Sunday, October 11, 2009

What Happens in London by Julia Quinn

"It was so irritating I couldn't stop."

So says our heroine, Lady Olivia Bevelstoke, about the gothic novel Miss Butterworth and the Mad Baron.

I feel your pain, Lady Olivia, I really do. If Miss Butterworth's mother hadn't been pecked to death by pigeons, I'd wonder if her daughter was the heiress to a maple syrup fortune.

Lady Olivia is the beautiful and intelligent daughter of the Earl of Rudland, and the beginning of her story starts on a rather gothic note--rumors surround her new neighbor, Sir Harry Valentine. Did he kill his fiancee? In an effort to find out (for the good of all unmarried young ladies), she begins to spy on him as his office is visible from her bedroom window. Alas, she is far from stealthy as he is well aware of her spying and attempts to create mysteries for her to wonder about. Neither like each other from the beginning, but orders from the War Office throw him into her presence, and that of a Russian prince who wants Olivia for his own.

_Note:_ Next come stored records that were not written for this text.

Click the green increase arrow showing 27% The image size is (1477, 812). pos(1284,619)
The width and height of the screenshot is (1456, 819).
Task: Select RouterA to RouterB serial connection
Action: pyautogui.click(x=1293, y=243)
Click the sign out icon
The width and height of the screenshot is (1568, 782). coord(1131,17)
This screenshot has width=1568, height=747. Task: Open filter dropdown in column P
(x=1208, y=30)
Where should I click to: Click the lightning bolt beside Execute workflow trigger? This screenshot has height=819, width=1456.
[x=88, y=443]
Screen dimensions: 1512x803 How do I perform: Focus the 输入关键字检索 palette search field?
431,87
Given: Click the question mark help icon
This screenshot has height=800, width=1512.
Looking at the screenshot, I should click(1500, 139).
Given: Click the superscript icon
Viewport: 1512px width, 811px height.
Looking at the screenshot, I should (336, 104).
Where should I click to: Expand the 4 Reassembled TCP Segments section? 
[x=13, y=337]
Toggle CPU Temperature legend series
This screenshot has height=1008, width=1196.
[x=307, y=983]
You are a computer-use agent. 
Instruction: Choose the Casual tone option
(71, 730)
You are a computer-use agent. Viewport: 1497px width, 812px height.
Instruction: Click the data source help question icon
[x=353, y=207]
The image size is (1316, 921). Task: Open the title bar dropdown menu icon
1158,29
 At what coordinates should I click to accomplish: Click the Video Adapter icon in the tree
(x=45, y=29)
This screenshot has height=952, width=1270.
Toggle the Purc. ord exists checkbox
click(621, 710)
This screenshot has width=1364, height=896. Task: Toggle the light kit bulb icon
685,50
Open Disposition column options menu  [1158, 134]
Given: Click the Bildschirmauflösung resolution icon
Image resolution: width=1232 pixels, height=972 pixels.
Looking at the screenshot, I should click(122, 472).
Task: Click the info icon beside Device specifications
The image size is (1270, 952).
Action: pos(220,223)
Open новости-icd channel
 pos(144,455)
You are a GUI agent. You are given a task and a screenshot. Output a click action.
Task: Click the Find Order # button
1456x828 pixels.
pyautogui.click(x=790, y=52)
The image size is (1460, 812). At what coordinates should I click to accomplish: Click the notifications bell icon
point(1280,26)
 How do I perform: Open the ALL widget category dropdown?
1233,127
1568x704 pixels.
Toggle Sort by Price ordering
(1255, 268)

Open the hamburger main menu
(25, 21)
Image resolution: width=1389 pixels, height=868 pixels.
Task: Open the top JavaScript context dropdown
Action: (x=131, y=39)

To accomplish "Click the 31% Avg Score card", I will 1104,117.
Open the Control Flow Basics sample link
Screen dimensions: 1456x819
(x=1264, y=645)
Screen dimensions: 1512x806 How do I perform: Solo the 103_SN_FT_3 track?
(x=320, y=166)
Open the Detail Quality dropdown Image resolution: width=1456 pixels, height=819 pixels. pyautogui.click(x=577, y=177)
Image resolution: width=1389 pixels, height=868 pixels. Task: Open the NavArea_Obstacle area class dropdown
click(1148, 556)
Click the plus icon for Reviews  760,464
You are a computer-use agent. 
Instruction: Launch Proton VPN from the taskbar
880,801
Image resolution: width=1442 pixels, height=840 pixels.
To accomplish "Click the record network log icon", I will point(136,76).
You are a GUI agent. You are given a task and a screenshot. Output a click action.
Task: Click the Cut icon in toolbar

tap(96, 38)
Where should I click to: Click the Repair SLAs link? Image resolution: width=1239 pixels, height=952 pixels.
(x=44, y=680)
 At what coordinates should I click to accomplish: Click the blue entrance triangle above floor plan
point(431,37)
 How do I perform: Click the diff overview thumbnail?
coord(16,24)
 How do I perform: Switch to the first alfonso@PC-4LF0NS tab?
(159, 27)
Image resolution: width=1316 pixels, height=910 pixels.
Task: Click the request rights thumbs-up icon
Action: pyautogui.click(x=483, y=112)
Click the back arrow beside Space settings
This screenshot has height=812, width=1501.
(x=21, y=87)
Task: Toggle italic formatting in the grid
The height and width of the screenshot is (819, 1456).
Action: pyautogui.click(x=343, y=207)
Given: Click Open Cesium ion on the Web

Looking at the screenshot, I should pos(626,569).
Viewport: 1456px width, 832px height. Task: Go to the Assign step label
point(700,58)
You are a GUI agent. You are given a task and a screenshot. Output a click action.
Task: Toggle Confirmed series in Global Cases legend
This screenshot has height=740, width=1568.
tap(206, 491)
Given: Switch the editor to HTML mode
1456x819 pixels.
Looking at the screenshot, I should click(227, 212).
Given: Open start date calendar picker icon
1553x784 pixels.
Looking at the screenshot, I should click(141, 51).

The usual Regency-era ingredients are there: intelligent young woman, man employed by the War Office, a mysterious foreigner, and plenty of balls and musicales. Oh, and quirky habits of the heroine. Olivia likes to make lists. Lots of them. Some of hers include Unmarried Lady Sorts of Things, Reasons Why I Might Be Crawling About on the Floor, and How I Would Like to Kill My Brother, Version 16. Like most of Quinn's books, her characters are more reminiscent of anachronistic reenactors who attempt to live like Jane Austen and fail miserably.

The use of a gothic novel within the book and the heroine's derision for the genre is ironic. "It was so irritating I could stop," reminded me so much of my own feelings for THIS book that I had to mark it. Then the use of Sir Harry saying "When a man writes a romance, the woman dies. When a woman writes one, it ends all tidy and sweet" had me thinking that I must have heard it before and reminded me of Quinn's use of the word truthiness in her previous book. I would love to be able to find that quote somewhere.

Lastly there was Harry calling Vladimir "Vlad the Impaler." This was too much for me. I saw none of the conventions that would have existed at that time, and I probably should just stick with Jane Austen.

C- for this fluffy, frothy confection. Too sweet, like Marzipan.

ETA 10/19/09: I found this on Julia Quinn's website.
Miss Butterworth and the Mad Baron first appeared in It's in His Kiss as one of the books Hyacinth was reading to Lady Danbury. I had no plans ever to use it again, but when I needed Harry to give Olivia an unusual gift, it just popped into my mind. I LOVED writing the passages in this book. It is seriously fun to write bad literature.